Alors, on a le modèle écossais mais cette mesure serait-elle vraiment efficace en France ? Les fédérations le croient mais voyageons jusqu’à l’océan Pacifique. Nous nous rendons en Nouvelle-Calédonie, là où les prix sur l’alcool ont déjà fortement augmenté. Sur cette petite île, la boisson est un problème de santé public majeur. 65,5% des accidents de la route sont liés à l’alcool. Alors ils ont décidé de mettre en place des taxes, plus 12 % sur les bouteilles importées et 11% sur celles produites localement.
« La bouteille de Rhume la moins cher qu’on peux trouver est à 44 euros et pour le vin c’est minimum 13 euros », décrit Frédéric Lejear, habitant de l’île. « C’est complètement idiot parce que ça veux dire qu’il n’y a que les gens riches qui ont le droit de boire », appuie Nathalie.

Pourtant, cette mesure n’a pas vraiment fait baissé la consommation. « En réalité, elle sert pas à grand chose puisque les commerçants peuvent vendre des alambics. Alors, même si on n’a pas le droit de fabriquer notre alcool, tout le monde le fait », confie Frédéric.
De plus, cette mesure amène même des côtés négatifs selon Nathalie : « Augmenter les prix ça a causé beaucoup de vol et d’agression. Ça a juste crée une nouvelle délinquance. »

Face à la problématique majeur que représente l’alcool en Nouvelle-Calédonie, l’île est allée encore plus loin. « Après le covid, les boutiques avaient l’interdiction de vendre des bouteilles du jeudi au dimanche, mais ça a vite été retiré parce qu’ils se sont rendus compte que les calédoniens faisaient du stock en semaine », confie Nathalie. « Et aujourd’hui les commerçants n’ont plus le droit de montrer l’alcool. Ils sont obligés de mettre des grands panneaux noirs devant pour les cacher ou de mettre des vitres tintées. Et les vendeurs sont obligés de te demander ta carte d’identité même si tu as quarante ans juste pour qu’à la caméra on les voient faire », explique Frédéric.

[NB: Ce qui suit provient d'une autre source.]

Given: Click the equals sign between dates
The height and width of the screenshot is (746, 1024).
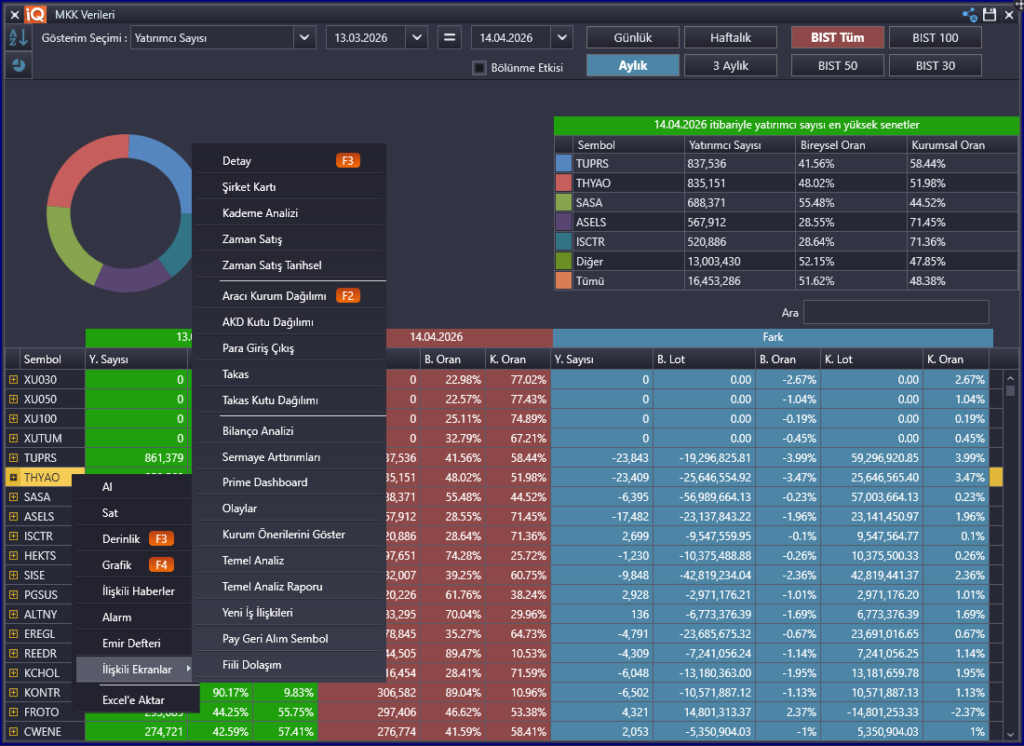Looking at the screenshot, I should pyautogui.click(x=450, y=38).
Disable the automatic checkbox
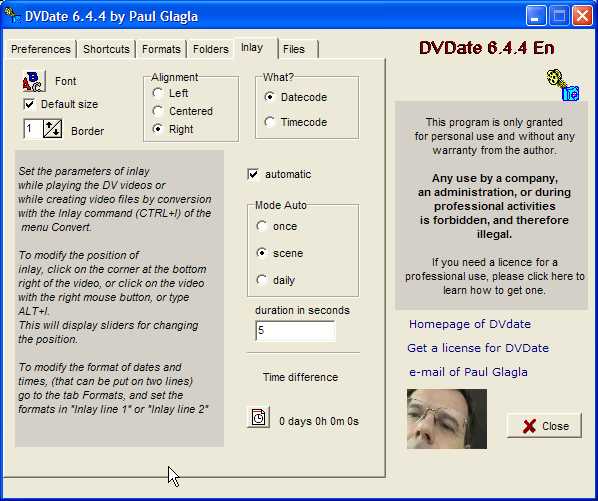598x501 pixels. pos(253,174)
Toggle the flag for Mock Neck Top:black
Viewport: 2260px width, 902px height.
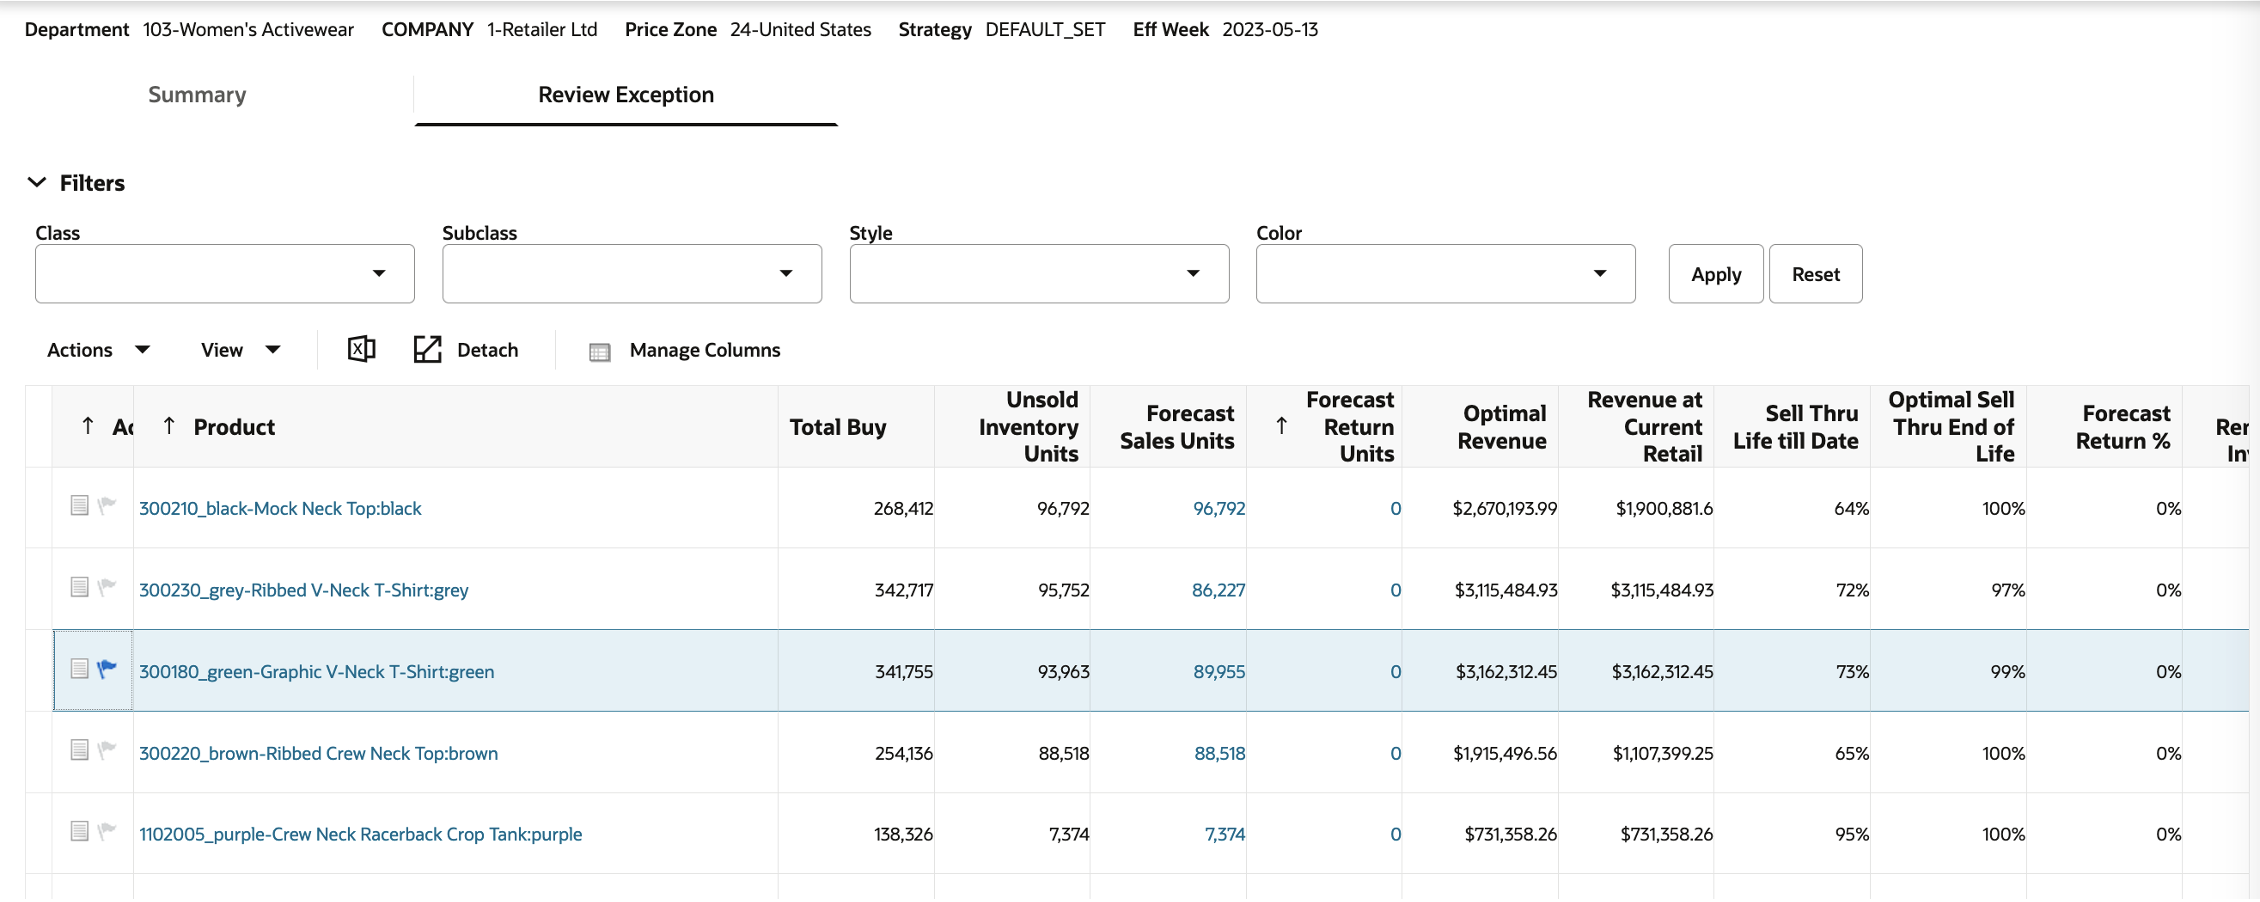point(108,506)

Bref, revenons en France Métropolitaine. Pour l’instant nous ne savons pas si cet amendement changera quelque chose à la consommation. Il a d’abord été adopté par la Commission des affaires sociales, le 18 octobre 2023. Mais finalement, le gouvernement l’a supprimé lors du passage forcé de la loi des finances par 49.3.
Néanmoins les associations ne lâchent rien et comptent bien reproposer l’amendement cette année.